Furthermore, the presence of students from different countries here gives North Cyprus tacit political recognition. What do we mean by this? Because we study here, officials from your universities travel to our countries, and visit our embassies and other political institutions to promote not only their institutions, but North Cyprus as a whole. As a result, our embassy officials, other state dignitaries, and accreditation boards have visited North Cyprus in return. This is tacit political recognition.

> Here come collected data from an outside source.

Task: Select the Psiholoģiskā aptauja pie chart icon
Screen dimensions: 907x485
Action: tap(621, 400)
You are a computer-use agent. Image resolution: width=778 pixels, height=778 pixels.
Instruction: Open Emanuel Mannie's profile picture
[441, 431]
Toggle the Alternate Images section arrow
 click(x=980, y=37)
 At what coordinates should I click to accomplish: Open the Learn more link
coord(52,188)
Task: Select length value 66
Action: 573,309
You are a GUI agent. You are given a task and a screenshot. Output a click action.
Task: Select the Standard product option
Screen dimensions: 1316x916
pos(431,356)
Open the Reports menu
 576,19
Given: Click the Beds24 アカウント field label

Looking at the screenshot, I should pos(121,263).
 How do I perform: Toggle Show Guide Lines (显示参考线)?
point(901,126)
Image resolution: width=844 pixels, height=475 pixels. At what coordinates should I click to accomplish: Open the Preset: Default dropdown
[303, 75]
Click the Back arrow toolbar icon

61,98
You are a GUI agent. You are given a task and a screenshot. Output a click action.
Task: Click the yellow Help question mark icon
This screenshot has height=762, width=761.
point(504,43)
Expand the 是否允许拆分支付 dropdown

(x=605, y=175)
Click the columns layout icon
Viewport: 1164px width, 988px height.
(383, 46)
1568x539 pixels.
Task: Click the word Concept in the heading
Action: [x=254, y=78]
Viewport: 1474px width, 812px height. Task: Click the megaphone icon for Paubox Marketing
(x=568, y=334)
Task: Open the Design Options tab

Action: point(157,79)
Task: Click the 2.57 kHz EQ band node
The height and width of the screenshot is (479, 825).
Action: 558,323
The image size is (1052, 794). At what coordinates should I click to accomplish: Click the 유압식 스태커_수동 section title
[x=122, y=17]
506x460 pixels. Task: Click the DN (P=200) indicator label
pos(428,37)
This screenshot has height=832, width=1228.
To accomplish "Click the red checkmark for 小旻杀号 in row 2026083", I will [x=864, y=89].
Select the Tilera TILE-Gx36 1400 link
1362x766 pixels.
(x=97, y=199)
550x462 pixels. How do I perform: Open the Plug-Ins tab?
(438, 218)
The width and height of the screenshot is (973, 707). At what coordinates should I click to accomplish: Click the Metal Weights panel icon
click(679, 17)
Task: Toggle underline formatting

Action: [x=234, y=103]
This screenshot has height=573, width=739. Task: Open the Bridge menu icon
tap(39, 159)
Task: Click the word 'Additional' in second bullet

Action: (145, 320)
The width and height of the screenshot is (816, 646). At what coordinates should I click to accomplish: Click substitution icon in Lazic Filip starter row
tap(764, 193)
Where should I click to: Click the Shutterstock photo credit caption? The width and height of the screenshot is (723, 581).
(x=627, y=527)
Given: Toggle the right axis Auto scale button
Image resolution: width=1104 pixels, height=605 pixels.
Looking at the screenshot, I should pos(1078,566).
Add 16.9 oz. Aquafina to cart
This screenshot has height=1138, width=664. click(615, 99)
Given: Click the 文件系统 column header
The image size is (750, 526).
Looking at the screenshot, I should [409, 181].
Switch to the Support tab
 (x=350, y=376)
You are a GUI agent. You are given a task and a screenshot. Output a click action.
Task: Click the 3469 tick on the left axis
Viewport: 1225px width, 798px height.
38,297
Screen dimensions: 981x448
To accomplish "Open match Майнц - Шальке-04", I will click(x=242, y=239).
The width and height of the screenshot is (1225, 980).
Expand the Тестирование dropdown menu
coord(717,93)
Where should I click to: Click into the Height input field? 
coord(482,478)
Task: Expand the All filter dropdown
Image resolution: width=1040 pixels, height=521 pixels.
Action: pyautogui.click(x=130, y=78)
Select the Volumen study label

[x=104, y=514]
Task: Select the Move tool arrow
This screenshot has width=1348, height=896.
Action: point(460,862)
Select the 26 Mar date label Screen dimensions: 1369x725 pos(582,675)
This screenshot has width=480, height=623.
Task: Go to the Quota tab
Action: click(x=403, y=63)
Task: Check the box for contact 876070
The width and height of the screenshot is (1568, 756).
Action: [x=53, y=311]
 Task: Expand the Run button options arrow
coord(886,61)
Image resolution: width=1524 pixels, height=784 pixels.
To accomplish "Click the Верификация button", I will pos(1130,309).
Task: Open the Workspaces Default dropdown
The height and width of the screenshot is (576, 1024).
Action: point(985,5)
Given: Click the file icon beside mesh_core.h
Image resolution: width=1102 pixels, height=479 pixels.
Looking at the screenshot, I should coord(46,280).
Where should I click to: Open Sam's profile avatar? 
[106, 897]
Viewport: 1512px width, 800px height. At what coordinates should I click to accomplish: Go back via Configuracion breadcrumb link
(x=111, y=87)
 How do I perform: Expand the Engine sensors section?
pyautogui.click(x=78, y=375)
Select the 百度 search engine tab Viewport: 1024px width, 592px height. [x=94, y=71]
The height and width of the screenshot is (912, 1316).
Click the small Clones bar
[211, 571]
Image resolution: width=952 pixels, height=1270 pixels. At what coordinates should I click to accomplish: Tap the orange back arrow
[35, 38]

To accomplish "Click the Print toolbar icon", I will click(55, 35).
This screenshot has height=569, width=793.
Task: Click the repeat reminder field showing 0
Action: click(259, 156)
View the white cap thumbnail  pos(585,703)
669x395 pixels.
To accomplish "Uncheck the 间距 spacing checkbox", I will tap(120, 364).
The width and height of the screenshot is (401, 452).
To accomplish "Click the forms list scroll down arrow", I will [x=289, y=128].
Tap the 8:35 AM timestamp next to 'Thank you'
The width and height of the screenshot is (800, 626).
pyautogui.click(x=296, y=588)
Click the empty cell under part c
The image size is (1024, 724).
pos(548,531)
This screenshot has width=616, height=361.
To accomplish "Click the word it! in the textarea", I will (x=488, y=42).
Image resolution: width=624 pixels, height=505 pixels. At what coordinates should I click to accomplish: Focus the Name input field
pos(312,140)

Therefore, Mr. Prime Minister, if you want to clean out African students from North Cyprus; be ready to clean out all foreign students because we are one, united and inseparable. Reading your statements particularly at this time when foreign students find it difficult to get to emergency contacts when in need is heartbreaking. You are not only reinforcing racism, but you are encouraging others to be racist as well. Because when they listen to your words, they may think: ‘Oh! If our Prime Minister says we need to clean them out, then why attend to their needs and worries?’
This has the potential of causing more harm than good.
As such, as African students, Asian students, Arab students, European students, Turkish students, and foreign students in general, we call on you to please retract your statements.
In the meantime, we call on our friends, our brothers and sisters who are Turkish Cypriots, to remain united with us during these difficult times. Together we will scale through this crisis!